Graffiti has its pros and cons but it is all perspective. Graffiti could open the door to other “crimes” such as burglary and assault. Graffiti also is expensive to clean up. Lots of people see graffiti as distasteful. It is technically destroying someone else’s property.
Graffiti is seen as a type of art to some people. Also, graffiti is a way to express oneself. Graffiti can turn a boring old brick wall into a piece of art as a result; graffiti can decorate a community in some peoples’ eyes. Some people who do graffiti are just normal people trying to make a statement. If they graffiti someone else’s property without permission, then it’s illegal. However, if the person graffiti’s their own property or they have permission then they can legally graffiti. Another pro for graffiti is that it is a form of art. As a result, graffiti is simply a way of decorating a structure. One more pro is that graffiti can display some of the most unusual and eye-popping images ever seen.

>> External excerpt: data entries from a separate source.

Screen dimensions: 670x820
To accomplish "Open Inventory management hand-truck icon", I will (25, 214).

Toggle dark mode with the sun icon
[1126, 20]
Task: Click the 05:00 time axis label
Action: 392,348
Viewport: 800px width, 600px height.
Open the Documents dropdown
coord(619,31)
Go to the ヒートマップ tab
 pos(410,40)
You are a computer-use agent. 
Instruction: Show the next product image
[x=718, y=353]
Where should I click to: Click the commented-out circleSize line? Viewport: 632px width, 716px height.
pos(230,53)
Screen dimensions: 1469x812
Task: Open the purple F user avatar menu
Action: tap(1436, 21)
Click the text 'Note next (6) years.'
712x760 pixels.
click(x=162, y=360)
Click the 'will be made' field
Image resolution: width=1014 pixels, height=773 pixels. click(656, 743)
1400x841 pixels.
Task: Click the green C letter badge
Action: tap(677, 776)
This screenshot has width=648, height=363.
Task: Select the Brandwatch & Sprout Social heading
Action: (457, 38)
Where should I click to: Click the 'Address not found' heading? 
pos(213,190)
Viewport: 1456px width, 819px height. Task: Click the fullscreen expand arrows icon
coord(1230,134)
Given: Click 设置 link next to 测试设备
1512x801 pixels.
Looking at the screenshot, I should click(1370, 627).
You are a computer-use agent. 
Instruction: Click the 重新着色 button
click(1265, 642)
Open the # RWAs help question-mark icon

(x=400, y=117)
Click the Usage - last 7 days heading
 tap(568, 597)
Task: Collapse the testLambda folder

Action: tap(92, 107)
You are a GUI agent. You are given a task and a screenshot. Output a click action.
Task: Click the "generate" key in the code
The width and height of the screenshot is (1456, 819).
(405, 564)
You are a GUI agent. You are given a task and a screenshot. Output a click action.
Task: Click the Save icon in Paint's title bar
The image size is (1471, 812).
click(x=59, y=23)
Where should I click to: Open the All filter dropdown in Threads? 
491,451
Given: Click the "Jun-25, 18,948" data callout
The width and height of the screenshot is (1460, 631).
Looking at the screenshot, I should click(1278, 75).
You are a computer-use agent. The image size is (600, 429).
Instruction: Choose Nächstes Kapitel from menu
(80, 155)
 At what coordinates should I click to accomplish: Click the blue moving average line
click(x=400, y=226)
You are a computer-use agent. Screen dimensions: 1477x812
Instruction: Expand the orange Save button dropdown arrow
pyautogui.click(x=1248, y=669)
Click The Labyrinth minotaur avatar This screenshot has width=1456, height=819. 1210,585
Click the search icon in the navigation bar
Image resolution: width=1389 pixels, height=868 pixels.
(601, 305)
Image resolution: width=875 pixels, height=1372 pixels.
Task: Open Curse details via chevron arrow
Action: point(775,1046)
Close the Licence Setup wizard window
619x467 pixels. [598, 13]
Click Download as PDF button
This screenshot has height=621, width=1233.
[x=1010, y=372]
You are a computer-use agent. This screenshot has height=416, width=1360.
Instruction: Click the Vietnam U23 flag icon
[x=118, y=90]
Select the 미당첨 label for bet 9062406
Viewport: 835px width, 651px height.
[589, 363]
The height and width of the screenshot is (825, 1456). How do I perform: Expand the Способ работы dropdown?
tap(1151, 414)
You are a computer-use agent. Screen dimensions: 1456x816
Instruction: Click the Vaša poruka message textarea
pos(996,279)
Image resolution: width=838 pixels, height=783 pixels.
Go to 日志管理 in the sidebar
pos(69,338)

Graffiti is seen as art to some people and as vandalism to others. It is all based on perspective. The future of graffiti looks bright even with all the negative influences it has. Graffiti could be changing from a bad omen to pieces of art. The cons of graffiti have held it back but with proper use graffiti can be beautiful. However if people continue to spray graffiti on other people’s property, graffiti’s image will stay negative in some people’s views. Raising awareness of the true form of graffiti is vital in improving graffiti’s image.
Whether you see graffiti in art or art in graffiti on the final remnant of the Berlin Wall seen here near Checkpoint Charlie… do remember, it is all perspective.
Paintings on the East Side gallery near Oberbaumbrucke, Berlin were covered with graffiti. Most of the graffiti was presence identifying whether made by an individual or a group. The attempt to imprint graffiti on the wall painted by artists around the world could have reasons. None justified. Childish, at best. Remember seeing similar graffiti on the dome of St. Paul’s, London.
Russian artist Dmitrji Vrubel has repainted his famous mural, “Bruderkiss”, in time for the 20th anniversary of the fall of the Berlin Wall. The painting, showing Russian president Leonid Breshnev kissing Eric Honecker, the East German Central Committee secretary for security matters, responsible for the building of the Berlin Wall.
Vrubel’s “Bruderkiss” was painted in 1990 as a part of the Berlin Wall East Side Gallery, along with approximately 100 paintings by artists from all overthe world, painted on what remained of the east side of the Berlin Wall.The inscription above the mural is in German and Russian: “Oh Gott, laß mich diese tödliche Liebe überleben / Господи, помоги мне выжить среди этой смертельной любьви! (Oh God, help me survive this deadly love!). The painting is based on a photograph of Breshnev and Honecker kissing in 1979 on the occasion of the 30th anniversary of the German Democratic Republic (East Germany).